_Work request_
Translate this sentence from the passage about Ida Odinga into Spanish: "In June 2020, Ida's husband, a former prime minister, traveled to the United Arab Emirates for hospital treatment."

_Exercise passage_
┌──

In a 2012 interview with CNN International, Odinga elaborated on her life as a politician's wife. She told CNN's Felicia Taylor, "It's good to be a wife, but it's good to be an educated wife. Being a wife, it's just not a position of subordination—it's a position of strength."

In November 2018, Odinga endorsed Bill 2018, which would amend the Constitution of Kenya to guarantee the nomination of female candidates and MPs to Parliament. While she publicly supported the bill, which she said would increase leadership posts for women MPs, Odinga also noted that women had never had the opportunity to compete equally with male politicians in politics. Odinga appeared in Parliament to support sitting women MPs during the debate. However, the bill failed to pass in the National Assembly in February 2019, despite vocal support from Ida Odinga, President Uhuru Kenyatta, and other prominent politicians and activists.

In 2019 Odinga emphasized that she would not endorse anybody for the 2022 general election and people are free to choose anyone they want.

In June 2020, Ida's husband, a former prime minister, traveled to the United Arab Emirates for hospital treatment.

Her husband died on 15 October 2025.

She was appointed by President William Ruto to be the permanent representative for Kenya at the United Nations Environment Programme (UNEP) in 2026, where she works todate.

== Controversy ==

=== Regulation of churches ===
Earlier this year, Ida Odinga called for the regulation of churches to tame the unchecked mushrooming of worship centers across the country. She said the National Council of Churches of Kenya (NCCK) should also ensure church leaders are taken through training for quality service to the congregants. This sparked a heated debate on the internet, forcing her to withdraw and apologize because the remarks made didn't sit well with some members of the clergy. She also stated that her remarks were blown out of context. Ida had, however, received backing from the Atheists Society in Kenya, which demanded that churches not run by theologians should be abolished. She is also an ardent advocate for religious neutrality in the public education system.

└──

_Provided data_
┌──

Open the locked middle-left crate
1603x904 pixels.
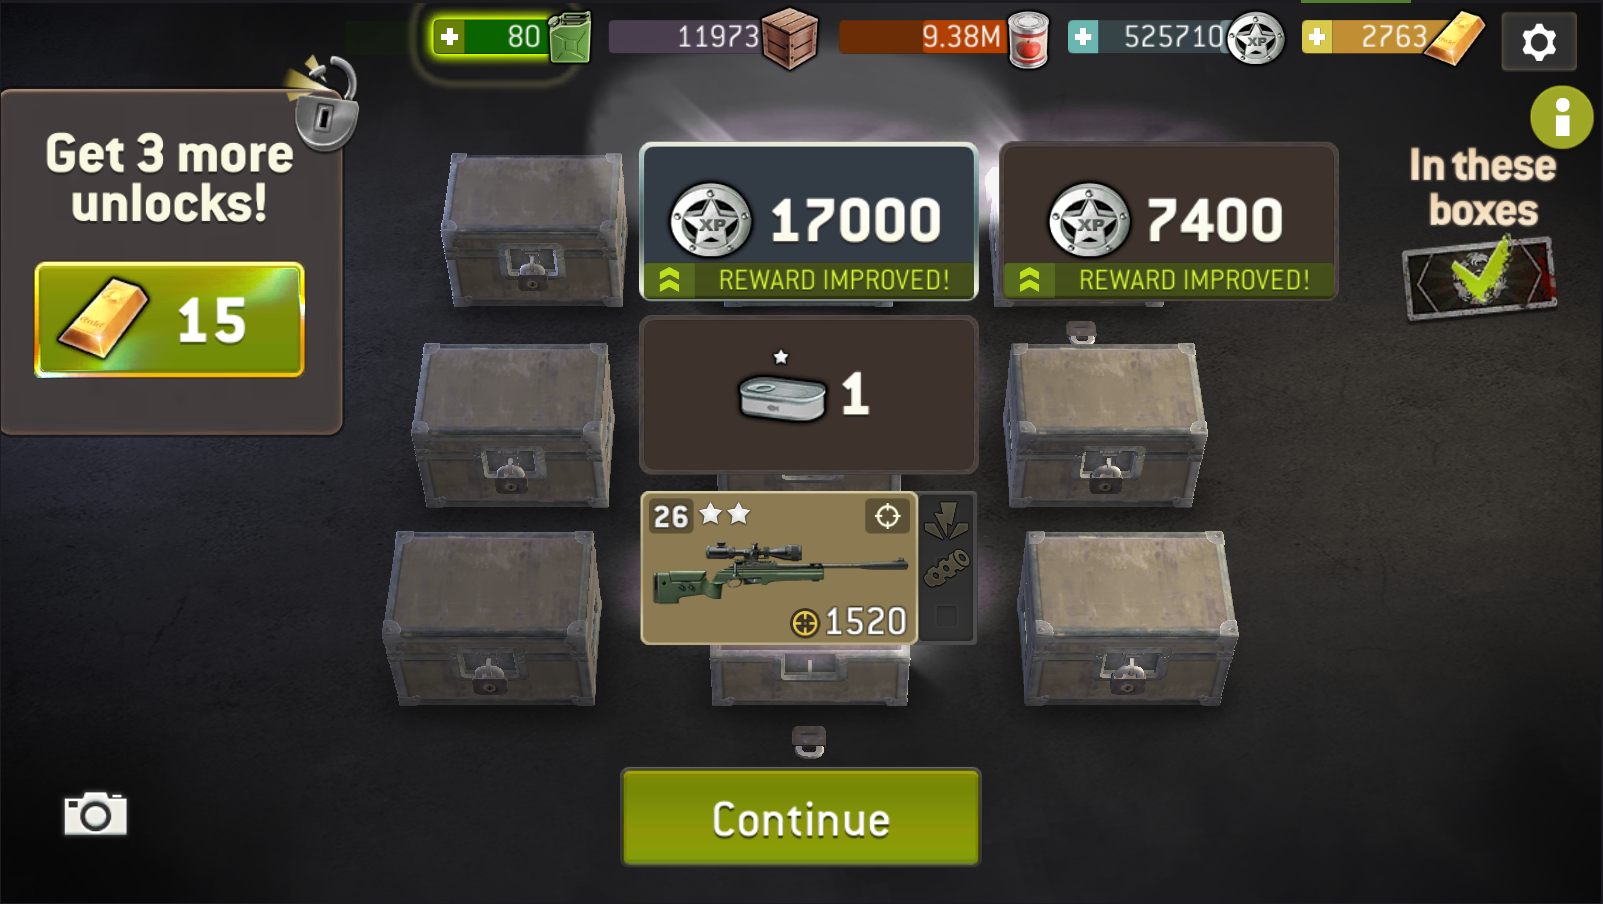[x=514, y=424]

└──
┌──

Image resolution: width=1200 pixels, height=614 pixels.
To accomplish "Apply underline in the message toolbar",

└──

_Task result_
En junio de 2020, el esposo de Ida, ex primer ministro, viajó a los Emiratos Árabes Unidos para recibir tratamiento hospitalario.